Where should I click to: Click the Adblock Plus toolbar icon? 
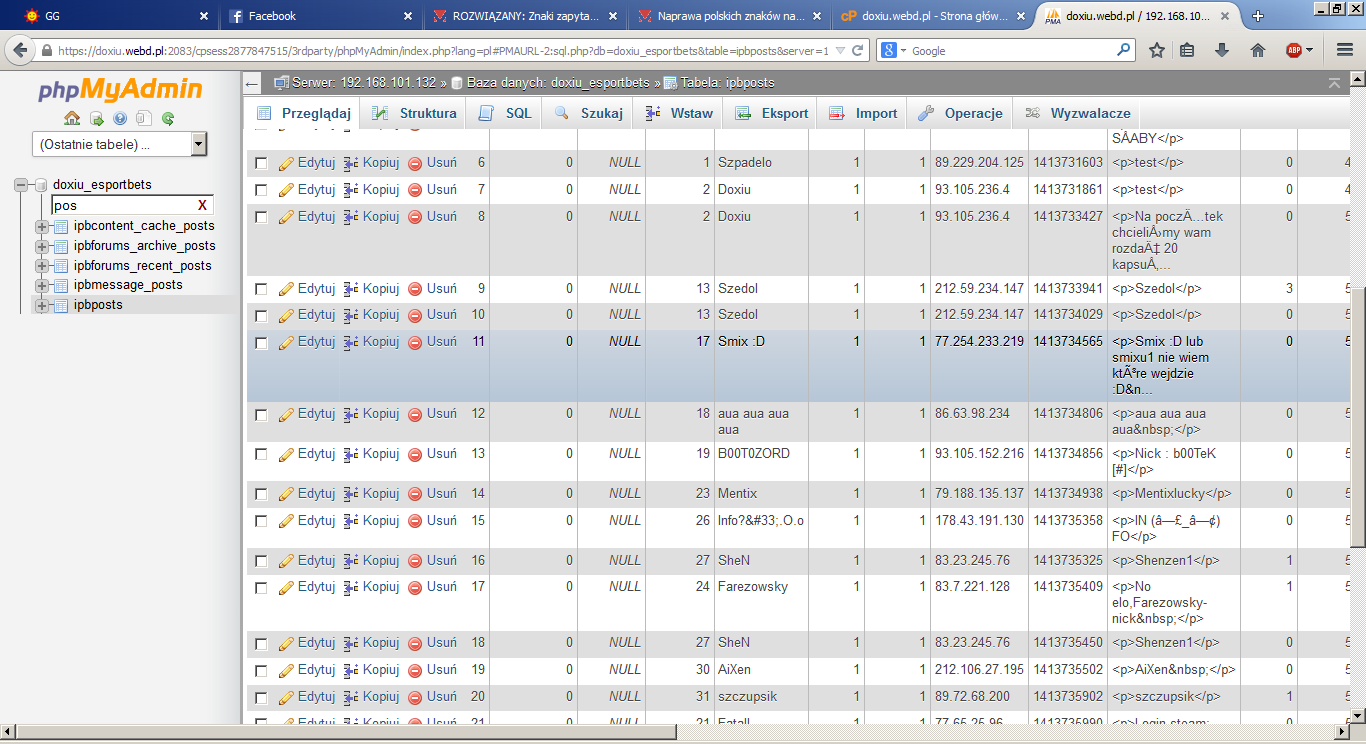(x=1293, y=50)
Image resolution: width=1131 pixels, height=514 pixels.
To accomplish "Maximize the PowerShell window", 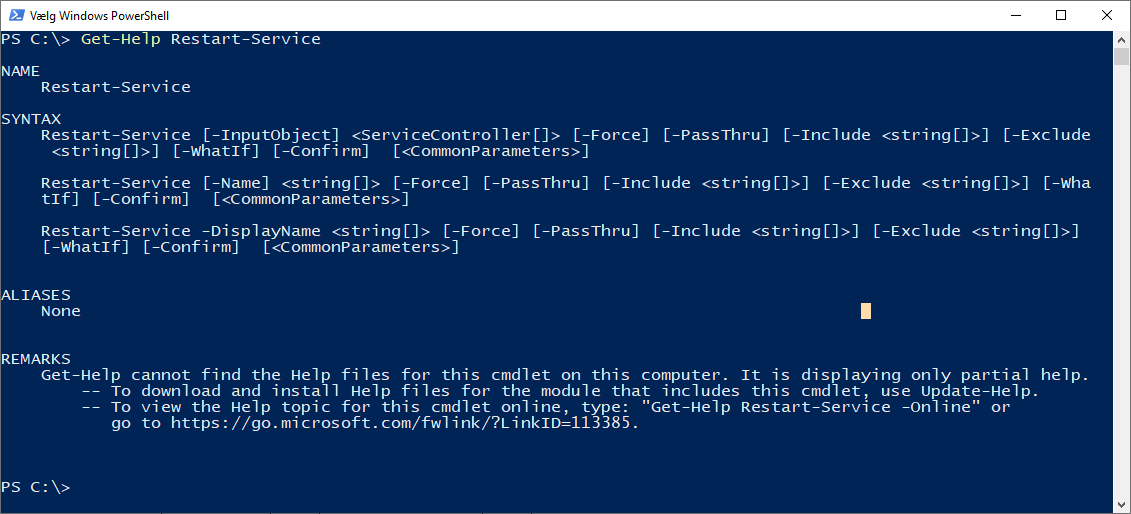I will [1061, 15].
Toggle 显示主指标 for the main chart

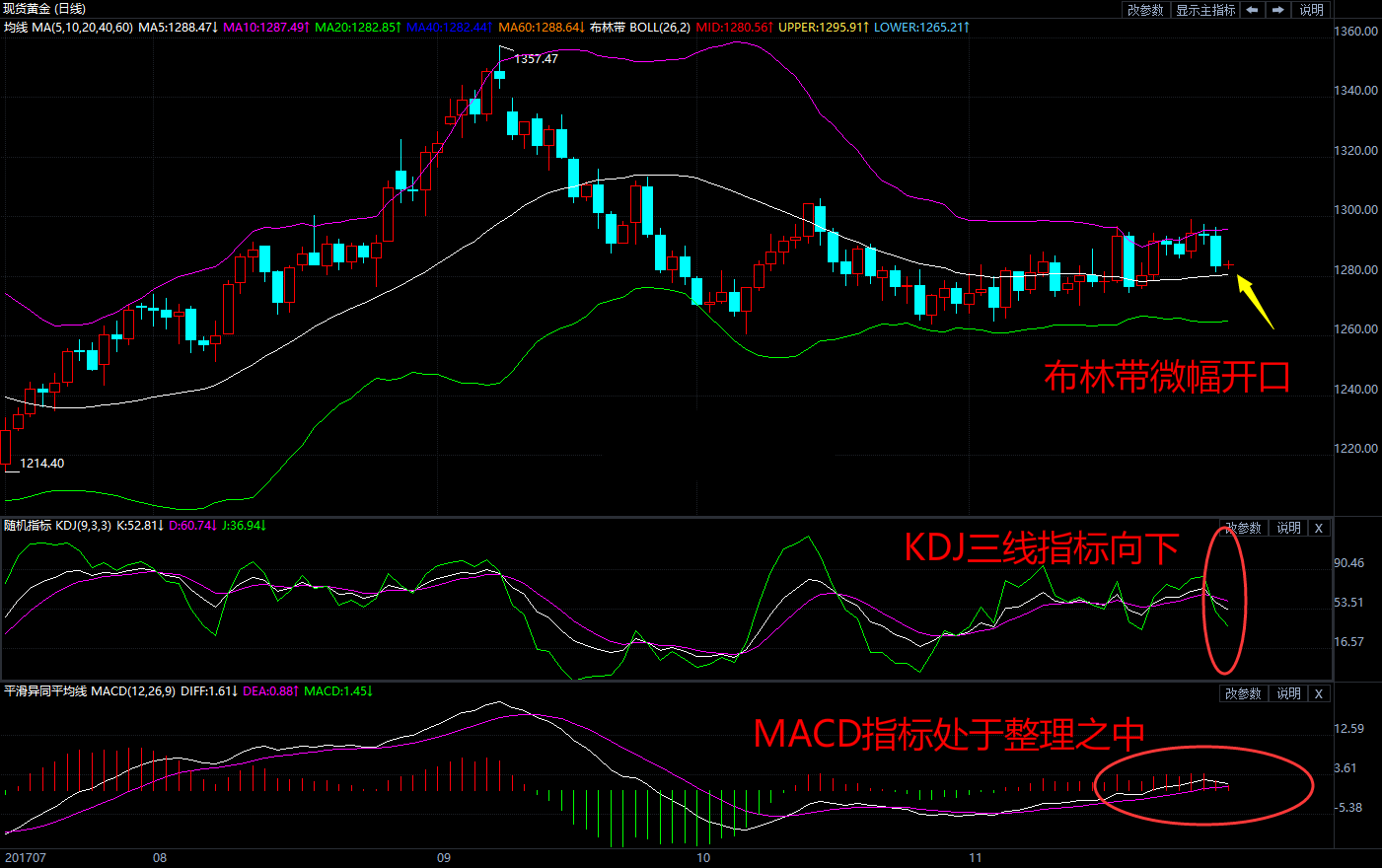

------------------------------------------------------------------------

* THE TASK
Find every line in the listing above that contains the string "resolution", treating uppercase and lowercase as different, and copy each of those lines.

* FULL OUTPUT
Image resolution: width=1131 pixels, height=514 pixels.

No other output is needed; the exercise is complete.